March 11 (Bloomberg) — Global financial markets are yet to bottom and investors should hold cash, investment-grade debt or defensive stocks to ride out a coming “general correction,” according to HSBC Holdings Plc. A sputtering U.S. recovery, the winding back of stimulus in Asia and the likelihood that Europe will begin to “normalize” interest rates, even in the face of Greece’s continuing budget crisis, mean that markets haven’t fallen far enough, said Dilip Shahani, HSBC’s head of global research Asia-Pacific. Greece’s woes have shaken global markets, with the MSCI World Index of equities slipping 2.2 percent from its Jan. 14 peak, and a Bloomberg survey showing confidence in the world economy falling for a second month in March.
“Equity and credit markets, and foreign exchange and interest rates, have probably discounted about 60 percent of what’s happening,” he said in an interview in Hong Kong. “There’s a lot of event risk we know about, but there’s probably one or two things that are going to come and create the final surprise that will trigger the final push down on all the markets together.”
HSBC predicts the extra yield investors demand to hold investment-grade Asian dollar bonds rather than U.S. Treasuries will increase less than the premium commanded by the region’s high-yield notes, according to a March 5 research note. The spread on HSBC’s Asian Dollar Bond Index, which tracks investment-grade issues, will widen to 350 basis points by the end of June from 283 today, while that for the bank’s Asian High-Yield Corporate Bond Index will move to 750 basis points from 594, according to the report. Investors should be prepared to buy once the correction materializes because spreads will narrow again by the end of the year, the U.K.-based lender advised.
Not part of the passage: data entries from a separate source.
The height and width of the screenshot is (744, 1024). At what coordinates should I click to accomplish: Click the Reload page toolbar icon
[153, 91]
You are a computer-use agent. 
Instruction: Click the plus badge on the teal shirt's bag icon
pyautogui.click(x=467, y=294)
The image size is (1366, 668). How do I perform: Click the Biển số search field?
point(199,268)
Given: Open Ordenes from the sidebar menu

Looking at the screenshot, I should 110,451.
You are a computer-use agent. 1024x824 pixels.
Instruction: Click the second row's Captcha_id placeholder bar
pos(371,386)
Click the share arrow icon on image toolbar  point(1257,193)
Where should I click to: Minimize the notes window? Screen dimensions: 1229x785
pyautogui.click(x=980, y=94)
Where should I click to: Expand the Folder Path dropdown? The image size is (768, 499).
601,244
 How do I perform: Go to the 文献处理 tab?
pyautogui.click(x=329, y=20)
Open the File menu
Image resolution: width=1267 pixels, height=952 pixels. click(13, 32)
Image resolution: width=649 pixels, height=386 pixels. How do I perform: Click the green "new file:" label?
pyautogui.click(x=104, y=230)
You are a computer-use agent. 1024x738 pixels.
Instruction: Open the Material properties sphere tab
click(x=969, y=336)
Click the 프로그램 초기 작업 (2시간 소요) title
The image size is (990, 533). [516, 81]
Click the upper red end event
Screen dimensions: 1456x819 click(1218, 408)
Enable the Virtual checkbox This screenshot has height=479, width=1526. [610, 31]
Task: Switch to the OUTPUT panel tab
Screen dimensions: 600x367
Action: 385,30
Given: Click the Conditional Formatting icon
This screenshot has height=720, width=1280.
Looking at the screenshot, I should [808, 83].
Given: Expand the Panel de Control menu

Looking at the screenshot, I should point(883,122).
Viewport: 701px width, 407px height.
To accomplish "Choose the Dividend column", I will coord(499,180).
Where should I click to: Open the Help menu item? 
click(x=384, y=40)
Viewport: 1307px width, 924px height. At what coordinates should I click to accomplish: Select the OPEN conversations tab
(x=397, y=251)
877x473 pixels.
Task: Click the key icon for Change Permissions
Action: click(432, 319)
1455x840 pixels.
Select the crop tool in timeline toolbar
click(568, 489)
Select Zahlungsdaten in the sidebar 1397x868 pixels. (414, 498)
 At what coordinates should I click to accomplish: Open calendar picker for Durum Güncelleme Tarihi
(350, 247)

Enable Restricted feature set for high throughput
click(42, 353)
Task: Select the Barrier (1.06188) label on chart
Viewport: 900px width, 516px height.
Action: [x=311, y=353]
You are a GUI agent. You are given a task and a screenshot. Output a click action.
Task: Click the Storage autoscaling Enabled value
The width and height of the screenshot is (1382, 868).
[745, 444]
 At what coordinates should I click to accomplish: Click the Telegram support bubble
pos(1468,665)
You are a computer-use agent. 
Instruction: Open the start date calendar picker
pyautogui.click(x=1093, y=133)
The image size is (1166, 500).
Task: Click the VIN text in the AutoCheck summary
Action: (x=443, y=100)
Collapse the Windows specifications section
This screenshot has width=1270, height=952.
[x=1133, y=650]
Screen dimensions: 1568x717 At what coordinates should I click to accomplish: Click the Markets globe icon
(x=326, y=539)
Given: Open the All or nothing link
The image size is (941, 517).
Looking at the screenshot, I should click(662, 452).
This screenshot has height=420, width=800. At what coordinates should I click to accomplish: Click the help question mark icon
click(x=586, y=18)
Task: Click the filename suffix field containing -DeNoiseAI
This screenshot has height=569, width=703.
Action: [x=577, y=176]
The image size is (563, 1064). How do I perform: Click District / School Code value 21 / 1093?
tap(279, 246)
A basis point is 0.01 percentage point.
‘A General Correction’
“The arguments against a general correction are getting harder and harder to ignore,” Shahani said. “Hold cash or high-quality bonds. Even if you have to be in equity, hold defensives or utilities. They will still go down but it won’t be by as much.” Mohamed A. El-Erian, whose company runs the world’s biggest mutual fund, also says deteriorating public finances may affect the global economy more than is currently realized. “The importance of the shock to public finances in advanced economies is not yet sufficiently appreciated and understood,” El-Erian, co-chief investment officer at Pacific Investment Management Co., wrote today in an article on the Financial Times Web site. The potential damage is “at present being viewed primarily — and excessively — through the narrow prism of Greece,” he wrote. Shahani’s team in a December report forecast investors would realize by this month that the U.S. recovery was “of poor quality, of less intensity, and most disturbingly, still requiring heavy fiscal and monetary stimulus.” Federal Reserve Chairman Ben S. Bernanke told congress on Feb. 25 that the U.S. economic recovery was still “nascent” and likely to require “exceptionally low” interest rates for an extended time.
The case is building for an interest-rate increase in China, the world’s fastest-growing major economy. Inflation accelerated to a 16-month high of 2.7 percent in February and real-estate prices in 70 cities climbed at the fastest pace in almost two years, according to government reports in the past two days. Inflation is also gathering pace in Europe’s largest economies, increasing the likelihood that the European Central Bank will raise interest rates, HSBC said. Germany yesterday revised its estimate of last month’s gain in consumer prices to 0.5 percent, from 0.3 percent, and France last month reported a 1.2 percent increase for January, the biggest in a year.
‘Susceptible to Shocks’
“All these things have come earlier than expected so people have been caught out being overweight,” Shahani said. “What is telling is that volumes are starting to drop off in the equity markets and also in the credit markets. There are more and more people standing on the sidelines and that makes the market more susceptible to shocks.” Rising volatility amid declining volumes and continued macro-economic risks undermine current market levels, heightening the chance that long positions will be “taken out,” Shahani said. A long position is a bet that a security’s value will rise. “You just need a few people to decide to get out and then it drops to a new level,” Shahani said. “And then the real money, the wall of money that everyone talks about will come in and lift it back up. But clearly this is not that level.”